--- START ---

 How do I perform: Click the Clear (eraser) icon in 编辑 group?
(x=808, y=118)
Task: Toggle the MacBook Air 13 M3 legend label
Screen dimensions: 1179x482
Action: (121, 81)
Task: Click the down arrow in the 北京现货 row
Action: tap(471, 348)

--- END ---

_What needs to be done:_
Copy every line of the records above, word for word, leaving nothing out.

_Reply:_
 How do I perform: Click the Clear (eraser) icon in 编辑 group?
(x=808, y=118)
Task: Toggle the MacBook Air 13 M3 legend label
Screen dimensions: 1179x482
Action: (121, 81)
Task: Click the down arrow in the 北京现货 row
Action: tap(471, 348)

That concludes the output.